__Document excerpt__:
%%
A whirlwind of buzz met Orange Is the New Black almost as soon as Netflix made all thirteen episodes available in July 2013. It wasn’t just critics raving. Fans binged and tweeted and Facebooked and Instagrammed and created memes—all those digital modes of expressing enthusiasm and exuberantly arguing about a show’s merits or defects that have become integral to TV viewing in the twenty-first century. The first series to really benefit from Netflix’s approach of releasing all of a show’s episodes at once, Orange depended upon social media as a form of promotion, since it didn’t have weekly time slots around which an audience’s reactions could be synchronized and unified.

The network encouraged interaction with blooper videos and fan art, while the show’s stars offered up pictures of themselves palling around on set and supporting one another’s projects off set. It wasn’t just a publicity ploy, either; many of the actors had grown very close. In order to cultivate intimacy among the sprawling group, Lisa Vinnecour organized outings while shooting the first season. They might walk across the Brooklyn Bridge en masse or go for a drive to visit a haunted house in Connecticut. A few weeks after the first season premiered, Vinnecour invited everyone to her birthday party at a joint in Manhattan’s West Village.
%%
__Listed entries__:
%%
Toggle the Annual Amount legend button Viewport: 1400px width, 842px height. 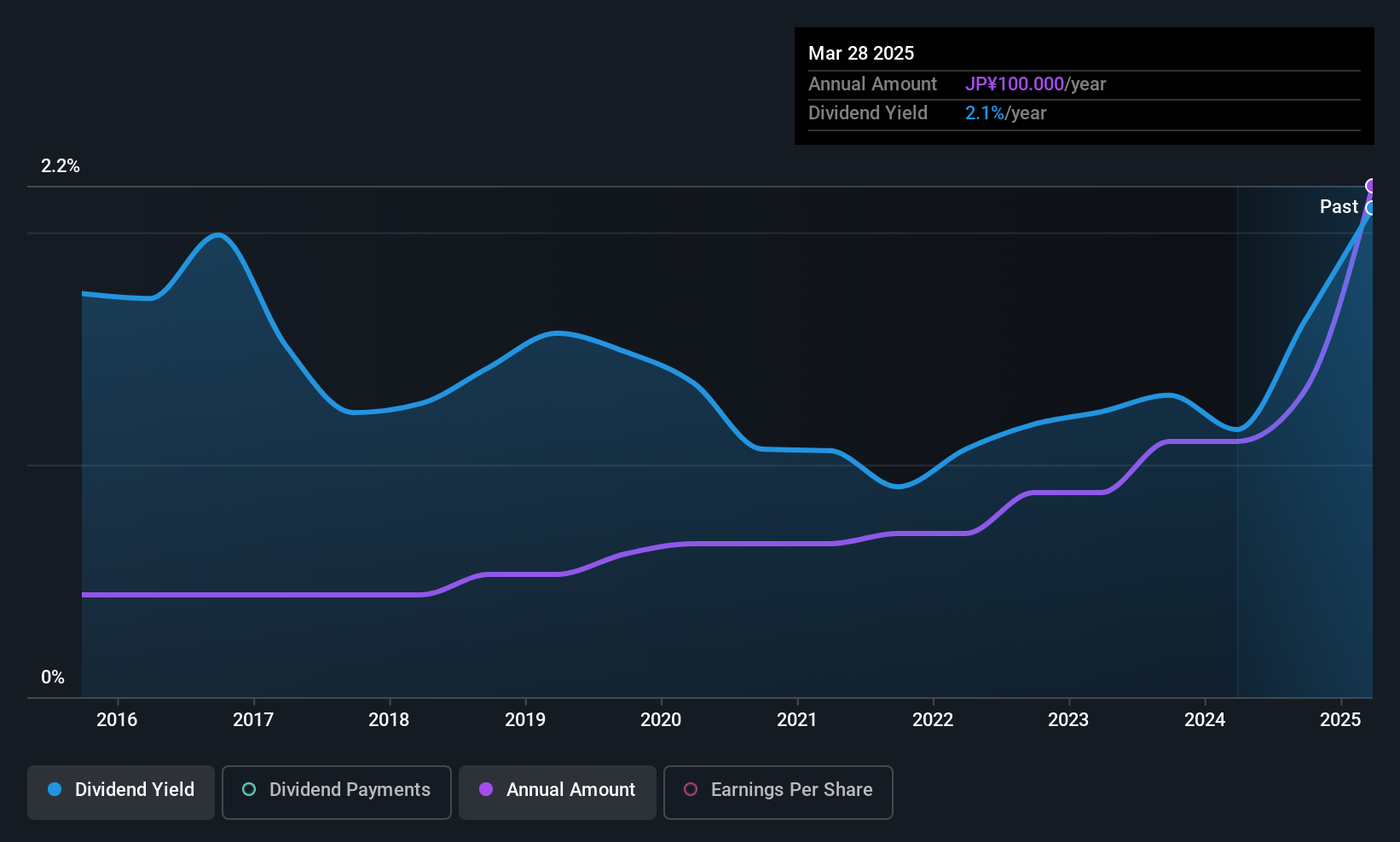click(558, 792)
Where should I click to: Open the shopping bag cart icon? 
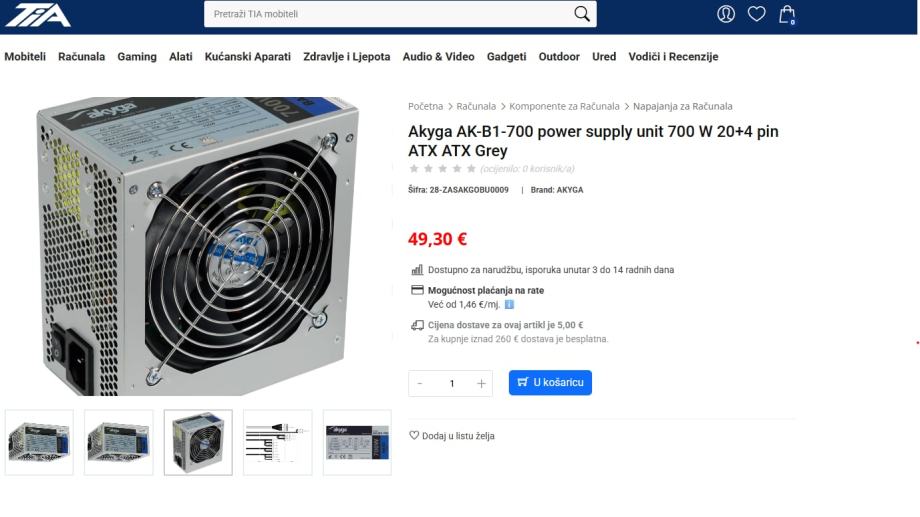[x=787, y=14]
%%
%%
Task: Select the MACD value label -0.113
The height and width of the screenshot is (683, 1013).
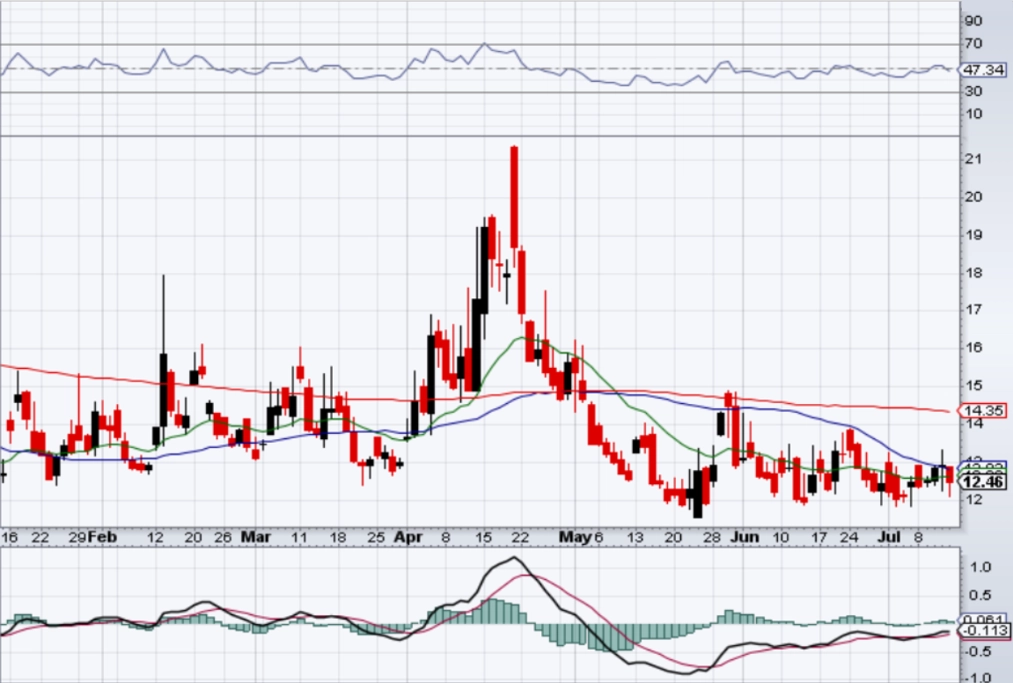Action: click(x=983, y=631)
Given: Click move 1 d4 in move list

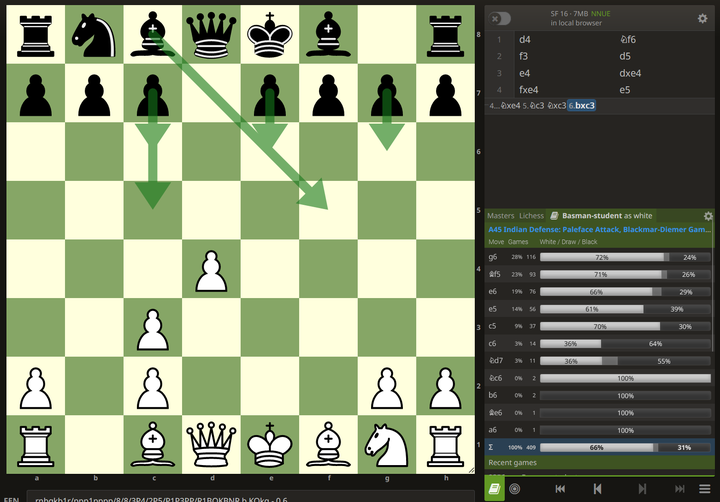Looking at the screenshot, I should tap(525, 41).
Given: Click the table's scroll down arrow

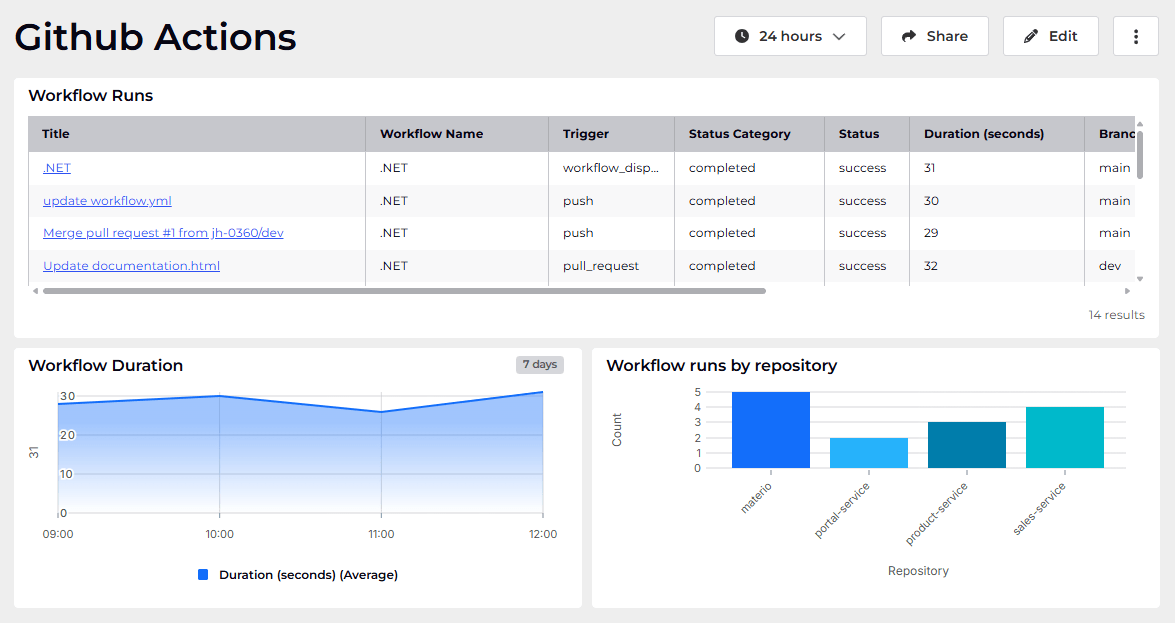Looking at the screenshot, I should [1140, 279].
%%
__Activities__:
1. Write out the passage about Orange Is the New Black word for word, starting at "A whirlwind of" and ending at "synchronized and unified.".
2. Answer these questions from the passage about Orange Is the New Black:
(a) In what month and year did Netflix make all thirteen episodes available?
(b) Who organized outings for the cast while the first season was being shot?
(c) Where was the birthday party that everyone was invited to a few weeks after the premiere?
3. Please continue the passage about Orange Is the New Black from its last sentence.
None of the lines are needed here.

__Solved problems__:
1.
A whirlwind of buzz met Orange Is the New Black almost as soon as Netflix made all thirteen episodes available in July 2013. It wasn’t just critics raving. Fans binged and tweeted and Facebooked and Instagrammed and created memes—all those digital modes of expressing enthusiasm and exuberantly arguing about a show’s merits or defects that have become integral to TV viewing in the twenty-first century. The first series to really benefit from Netflix’s approach of releasing all of a show’s episodes at once, Orange depended upon social media as a form of promotion, since it didn’t have weekly time slots around which an audience’s reactions could be synchronized and unified.

2.
(a) July 2013
(b) Lisa Vinnecour
(c) At a joint in Manhattan's West Village

3.
“I started noticing other people surrounding us and whispering and pointing. Next thing you know, there’s a line forty people deep to get in,” Vinnecour says with amazement. “People are calling their friends, saying, ‘Get over here, the cast of Orange Is the New Black is here!’ That was when I realized, ‘Whoa, this show is much bigger than I expected it to be.’ ”

Shooting with such a massive cast (sometimes as many as eighty speaking parts in an episode) is challenging, but it eliminates any possibility that the writers will get bored, because there’s a kaleidoscopic array of personalities to probe. As Kohan promised, Piper acts as a stand-in for the average white upper-middlebrow viewer. She exudes unconscious white privilege from every invisible pore. “I’m gonna read everything on my Amazon wish list and maybe learn a craft!” is how she imagines she will make the most of her jail time, before she actually goes inside. Through Piper’s eyes, we learn the internal politics of this minimum-security prison, where women congregate in tribes based on ethnicity. Guards vacillate between well-meaning ineptitude and sadistic cruelty; earnest prison administrator Joe Caputo spends his downtime playing in a bar band called Side Boob.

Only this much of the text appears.